## REQUIREMENT
The listing below holds a line with "Hava Durumu (162, 2484)" and a later line with "Gram Altın (248, 25)". Write out those two lines and every line between them, exactly, and nothing else.

## EXTRACTED ENTRIES
· · · ·
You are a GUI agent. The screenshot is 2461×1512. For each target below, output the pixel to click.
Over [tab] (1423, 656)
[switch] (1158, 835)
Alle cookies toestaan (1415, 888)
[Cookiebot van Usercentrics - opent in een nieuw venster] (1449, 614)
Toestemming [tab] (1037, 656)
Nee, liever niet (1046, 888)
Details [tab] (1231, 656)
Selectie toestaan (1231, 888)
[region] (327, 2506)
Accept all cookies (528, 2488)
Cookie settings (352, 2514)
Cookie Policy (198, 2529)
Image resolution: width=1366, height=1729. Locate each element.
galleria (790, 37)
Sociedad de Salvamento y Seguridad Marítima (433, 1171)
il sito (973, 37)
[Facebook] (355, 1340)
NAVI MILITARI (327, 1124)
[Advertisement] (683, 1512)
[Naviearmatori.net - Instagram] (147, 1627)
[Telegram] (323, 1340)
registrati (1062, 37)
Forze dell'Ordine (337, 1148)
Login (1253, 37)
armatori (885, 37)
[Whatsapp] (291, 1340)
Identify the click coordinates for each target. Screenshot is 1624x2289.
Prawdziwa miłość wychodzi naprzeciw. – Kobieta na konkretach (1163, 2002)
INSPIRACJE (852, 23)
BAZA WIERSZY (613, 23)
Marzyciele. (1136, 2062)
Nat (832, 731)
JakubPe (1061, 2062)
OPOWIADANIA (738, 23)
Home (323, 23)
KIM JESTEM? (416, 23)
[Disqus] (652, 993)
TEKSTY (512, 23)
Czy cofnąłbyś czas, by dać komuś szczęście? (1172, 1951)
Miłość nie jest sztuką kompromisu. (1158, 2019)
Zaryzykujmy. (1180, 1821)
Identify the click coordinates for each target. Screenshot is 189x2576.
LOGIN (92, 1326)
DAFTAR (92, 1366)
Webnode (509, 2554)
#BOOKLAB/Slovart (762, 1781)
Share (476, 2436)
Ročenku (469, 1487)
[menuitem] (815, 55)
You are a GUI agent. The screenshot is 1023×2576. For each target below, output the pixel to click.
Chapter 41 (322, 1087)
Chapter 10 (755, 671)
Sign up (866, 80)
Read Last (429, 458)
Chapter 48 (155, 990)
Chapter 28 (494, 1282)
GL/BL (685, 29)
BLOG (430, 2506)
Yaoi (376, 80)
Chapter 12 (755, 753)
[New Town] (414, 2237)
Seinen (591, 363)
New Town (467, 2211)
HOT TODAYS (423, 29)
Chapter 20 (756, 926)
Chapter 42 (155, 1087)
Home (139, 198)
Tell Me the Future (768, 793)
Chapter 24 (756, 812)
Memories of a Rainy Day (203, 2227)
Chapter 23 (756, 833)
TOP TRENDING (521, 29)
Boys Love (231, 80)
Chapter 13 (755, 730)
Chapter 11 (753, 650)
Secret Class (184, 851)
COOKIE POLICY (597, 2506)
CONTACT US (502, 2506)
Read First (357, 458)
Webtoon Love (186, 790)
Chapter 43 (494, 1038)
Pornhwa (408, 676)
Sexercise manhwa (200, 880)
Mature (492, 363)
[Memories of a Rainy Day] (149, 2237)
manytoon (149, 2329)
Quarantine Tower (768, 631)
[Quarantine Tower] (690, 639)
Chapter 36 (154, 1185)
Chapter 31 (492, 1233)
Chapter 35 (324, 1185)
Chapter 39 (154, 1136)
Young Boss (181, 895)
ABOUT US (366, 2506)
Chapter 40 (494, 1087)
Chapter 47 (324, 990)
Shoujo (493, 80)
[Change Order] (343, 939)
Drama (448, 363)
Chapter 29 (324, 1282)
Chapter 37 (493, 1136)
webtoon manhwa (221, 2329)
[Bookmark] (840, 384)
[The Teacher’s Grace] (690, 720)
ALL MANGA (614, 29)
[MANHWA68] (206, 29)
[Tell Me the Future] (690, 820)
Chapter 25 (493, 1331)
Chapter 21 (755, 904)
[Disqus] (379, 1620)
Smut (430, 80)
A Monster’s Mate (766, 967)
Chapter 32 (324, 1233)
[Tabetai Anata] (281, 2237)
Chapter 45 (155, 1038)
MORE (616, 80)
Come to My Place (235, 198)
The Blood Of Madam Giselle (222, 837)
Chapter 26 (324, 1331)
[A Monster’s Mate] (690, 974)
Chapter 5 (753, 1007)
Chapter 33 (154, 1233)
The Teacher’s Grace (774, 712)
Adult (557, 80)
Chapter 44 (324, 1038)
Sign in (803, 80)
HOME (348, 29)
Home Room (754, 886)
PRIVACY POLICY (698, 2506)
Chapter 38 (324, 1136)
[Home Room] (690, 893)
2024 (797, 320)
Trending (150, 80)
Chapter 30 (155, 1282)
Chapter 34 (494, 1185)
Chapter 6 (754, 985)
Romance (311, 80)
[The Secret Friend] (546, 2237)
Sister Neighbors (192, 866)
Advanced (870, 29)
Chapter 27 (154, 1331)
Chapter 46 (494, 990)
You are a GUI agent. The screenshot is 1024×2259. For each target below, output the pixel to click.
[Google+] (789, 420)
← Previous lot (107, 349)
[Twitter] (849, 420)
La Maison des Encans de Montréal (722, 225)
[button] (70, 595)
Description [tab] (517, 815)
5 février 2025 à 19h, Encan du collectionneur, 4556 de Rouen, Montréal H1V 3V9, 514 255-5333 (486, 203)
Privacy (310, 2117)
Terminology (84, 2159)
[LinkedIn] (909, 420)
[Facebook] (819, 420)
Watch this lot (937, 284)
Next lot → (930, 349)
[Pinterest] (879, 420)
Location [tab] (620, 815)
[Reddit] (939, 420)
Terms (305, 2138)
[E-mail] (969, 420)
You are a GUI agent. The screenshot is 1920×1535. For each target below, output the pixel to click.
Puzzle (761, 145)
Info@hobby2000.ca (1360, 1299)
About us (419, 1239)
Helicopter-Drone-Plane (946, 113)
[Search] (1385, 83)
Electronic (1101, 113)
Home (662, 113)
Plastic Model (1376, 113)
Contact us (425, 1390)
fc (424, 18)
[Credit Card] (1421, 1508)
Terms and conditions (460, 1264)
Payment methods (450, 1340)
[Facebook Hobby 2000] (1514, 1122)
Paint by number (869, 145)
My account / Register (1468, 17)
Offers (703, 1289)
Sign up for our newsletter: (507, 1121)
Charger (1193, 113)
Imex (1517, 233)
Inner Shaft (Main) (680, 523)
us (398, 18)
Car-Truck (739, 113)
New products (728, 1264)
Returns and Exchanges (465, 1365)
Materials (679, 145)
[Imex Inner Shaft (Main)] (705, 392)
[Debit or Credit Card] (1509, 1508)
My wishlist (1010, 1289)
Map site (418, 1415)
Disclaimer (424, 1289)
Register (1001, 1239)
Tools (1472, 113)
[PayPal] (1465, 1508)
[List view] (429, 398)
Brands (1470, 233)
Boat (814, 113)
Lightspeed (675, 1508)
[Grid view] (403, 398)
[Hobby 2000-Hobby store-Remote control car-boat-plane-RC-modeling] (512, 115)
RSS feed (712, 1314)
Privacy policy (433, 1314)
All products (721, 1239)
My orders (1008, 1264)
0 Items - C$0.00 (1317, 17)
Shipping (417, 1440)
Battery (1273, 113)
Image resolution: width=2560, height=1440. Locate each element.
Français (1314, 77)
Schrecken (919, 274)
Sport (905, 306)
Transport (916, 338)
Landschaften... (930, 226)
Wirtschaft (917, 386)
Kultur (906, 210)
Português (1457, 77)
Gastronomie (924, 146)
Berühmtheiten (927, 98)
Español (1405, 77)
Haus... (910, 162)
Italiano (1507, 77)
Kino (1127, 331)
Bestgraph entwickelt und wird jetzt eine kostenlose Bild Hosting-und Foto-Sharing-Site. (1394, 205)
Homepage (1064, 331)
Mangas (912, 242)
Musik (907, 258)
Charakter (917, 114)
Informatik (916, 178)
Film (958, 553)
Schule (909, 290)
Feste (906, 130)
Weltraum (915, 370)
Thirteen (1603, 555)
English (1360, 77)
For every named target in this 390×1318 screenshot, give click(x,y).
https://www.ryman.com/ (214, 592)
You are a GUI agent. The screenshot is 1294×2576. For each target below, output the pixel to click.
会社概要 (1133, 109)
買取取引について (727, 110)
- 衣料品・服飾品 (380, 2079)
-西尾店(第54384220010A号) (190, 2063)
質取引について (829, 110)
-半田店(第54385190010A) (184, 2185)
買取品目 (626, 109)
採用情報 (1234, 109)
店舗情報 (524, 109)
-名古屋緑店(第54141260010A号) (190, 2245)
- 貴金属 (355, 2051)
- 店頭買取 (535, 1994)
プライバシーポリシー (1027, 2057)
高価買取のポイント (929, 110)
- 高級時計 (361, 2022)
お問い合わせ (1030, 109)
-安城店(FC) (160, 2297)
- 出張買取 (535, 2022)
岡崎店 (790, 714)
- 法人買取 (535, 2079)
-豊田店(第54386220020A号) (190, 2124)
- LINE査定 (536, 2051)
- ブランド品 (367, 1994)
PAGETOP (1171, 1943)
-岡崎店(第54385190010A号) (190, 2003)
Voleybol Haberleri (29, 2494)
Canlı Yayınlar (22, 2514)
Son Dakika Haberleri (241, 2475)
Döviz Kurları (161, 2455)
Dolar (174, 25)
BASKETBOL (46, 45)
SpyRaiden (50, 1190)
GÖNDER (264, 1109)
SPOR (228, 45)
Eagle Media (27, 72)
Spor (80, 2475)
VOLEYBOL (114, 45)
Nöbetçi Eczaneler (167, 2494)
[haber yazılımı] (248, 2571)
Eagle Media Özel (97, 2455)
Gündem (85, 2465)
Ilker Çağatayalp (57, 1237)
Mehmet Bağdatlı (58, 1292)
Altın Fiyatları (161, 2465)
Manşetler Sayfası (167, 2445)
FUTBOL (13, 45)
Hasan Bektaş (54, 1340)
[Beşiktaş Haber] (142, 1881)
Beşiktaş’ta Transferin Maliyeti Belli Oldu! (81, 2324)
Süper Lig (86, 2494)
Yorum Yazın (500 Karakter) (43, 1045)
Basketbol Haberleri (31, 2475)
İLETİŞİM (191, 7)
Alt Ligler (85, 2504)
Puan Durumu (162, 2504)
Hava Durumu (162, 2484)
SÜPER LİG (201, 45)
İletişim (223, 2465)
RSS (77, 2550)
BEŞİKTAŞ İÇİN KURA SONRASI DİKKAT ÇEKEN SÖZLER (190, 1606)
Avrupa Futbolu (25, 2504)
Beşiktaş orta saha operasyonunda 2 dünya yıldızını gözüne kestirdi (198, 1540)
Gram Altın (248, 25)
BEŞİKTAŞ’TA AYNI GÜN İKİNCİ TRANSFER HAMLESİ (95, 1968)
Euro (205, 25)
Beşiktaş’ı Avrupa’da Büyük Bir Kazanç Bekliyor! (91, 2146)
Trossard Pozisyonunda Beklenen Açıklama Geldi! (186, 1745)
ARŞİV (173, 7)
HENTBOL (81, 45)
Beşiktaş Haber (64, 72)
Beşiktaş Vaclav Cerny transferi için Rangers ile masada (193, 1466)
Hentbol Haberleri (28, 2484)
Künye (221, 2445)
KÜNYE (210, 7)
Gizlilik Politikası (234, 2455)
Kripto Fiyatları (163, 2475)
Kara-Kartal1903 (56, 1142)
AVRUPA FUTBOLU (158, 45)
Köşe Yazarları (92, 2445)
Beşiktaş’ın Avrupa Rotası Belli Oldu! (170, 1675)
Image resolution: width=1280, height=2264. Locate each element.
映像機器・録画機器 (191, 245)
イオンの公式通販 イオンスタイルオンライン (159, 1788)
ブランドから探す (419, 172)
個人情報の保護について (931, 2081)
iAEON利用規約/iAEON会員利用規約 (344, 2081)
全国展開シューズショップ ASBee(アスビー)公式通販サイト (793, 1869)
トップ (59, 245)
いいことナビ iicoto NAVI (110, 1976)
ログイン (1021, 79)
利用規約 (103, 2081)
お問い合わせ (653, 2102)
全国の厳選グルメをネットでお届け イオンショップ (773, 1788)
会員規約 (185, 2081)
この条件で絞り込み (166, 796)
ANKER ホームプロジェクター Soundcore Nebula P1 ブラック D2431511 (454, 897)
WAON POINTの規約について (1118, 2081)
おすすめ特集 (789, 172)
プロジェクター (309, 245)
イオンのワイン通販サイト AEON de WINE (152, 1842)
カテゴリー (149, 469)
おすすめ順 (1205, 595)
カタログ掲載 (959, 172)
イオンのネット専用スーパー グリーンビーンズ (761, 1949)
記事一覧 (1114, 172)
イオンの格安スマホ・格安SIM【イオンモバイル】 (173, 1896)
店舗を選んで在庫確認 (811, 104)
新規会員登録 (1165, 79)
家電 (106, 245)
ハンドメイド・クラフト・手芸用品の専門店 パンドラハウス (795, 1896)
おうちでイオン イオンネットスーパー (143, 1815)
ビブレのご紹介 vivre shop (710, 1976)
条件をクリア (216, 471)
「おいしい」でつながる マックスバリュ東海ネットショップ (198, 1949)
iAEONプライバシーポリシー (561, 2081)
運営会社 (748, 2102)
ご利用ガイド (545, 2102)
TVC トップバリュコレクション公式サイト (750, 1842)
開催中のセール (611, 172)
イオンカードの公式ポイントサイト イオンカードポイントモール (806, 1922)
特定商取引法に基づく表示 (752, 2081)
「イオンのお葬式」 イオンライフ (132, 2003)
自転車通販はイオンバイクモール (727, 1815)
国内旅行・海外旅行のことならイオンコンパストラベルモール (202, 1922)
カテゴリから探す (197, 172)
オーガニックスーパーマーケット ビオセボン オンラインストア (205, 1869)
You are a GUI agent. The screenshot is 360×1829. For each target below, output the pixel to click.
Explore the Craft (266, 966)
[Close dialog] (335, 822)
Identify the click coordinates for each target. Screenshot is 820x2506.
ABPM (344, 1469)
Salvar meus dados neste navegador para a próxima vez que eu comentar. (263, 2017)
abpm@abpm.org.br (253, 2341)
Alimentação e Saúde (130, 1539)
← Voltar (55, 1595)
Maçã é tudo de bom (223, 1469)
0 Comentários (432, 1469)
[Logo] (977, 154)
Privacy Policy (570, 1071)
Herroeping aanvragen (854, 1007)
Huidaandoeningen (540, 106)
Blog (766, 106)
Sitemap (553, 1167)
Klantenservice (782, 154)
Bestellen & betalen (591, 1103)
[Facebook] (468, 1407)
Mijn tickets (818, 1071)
· · · ·
## SOLUTION TO THIS TASK
Hava Durumu (162, 2484)
SÜPER LİG (201, 45)
İletişim (223, 2465)
RSS (77, 2550)
BEŞİKTAŞ İÇİN KURA SONRASI DİKKAT ÇEKEN SÖZLER (190, 1606)
Avrupa Futbolu (25, 2504)
Beşiktaş orta saha operasyonunda 2 dünya yıldızını gözüne kestirdi (198, 1540)
Gram Altın (248, 25)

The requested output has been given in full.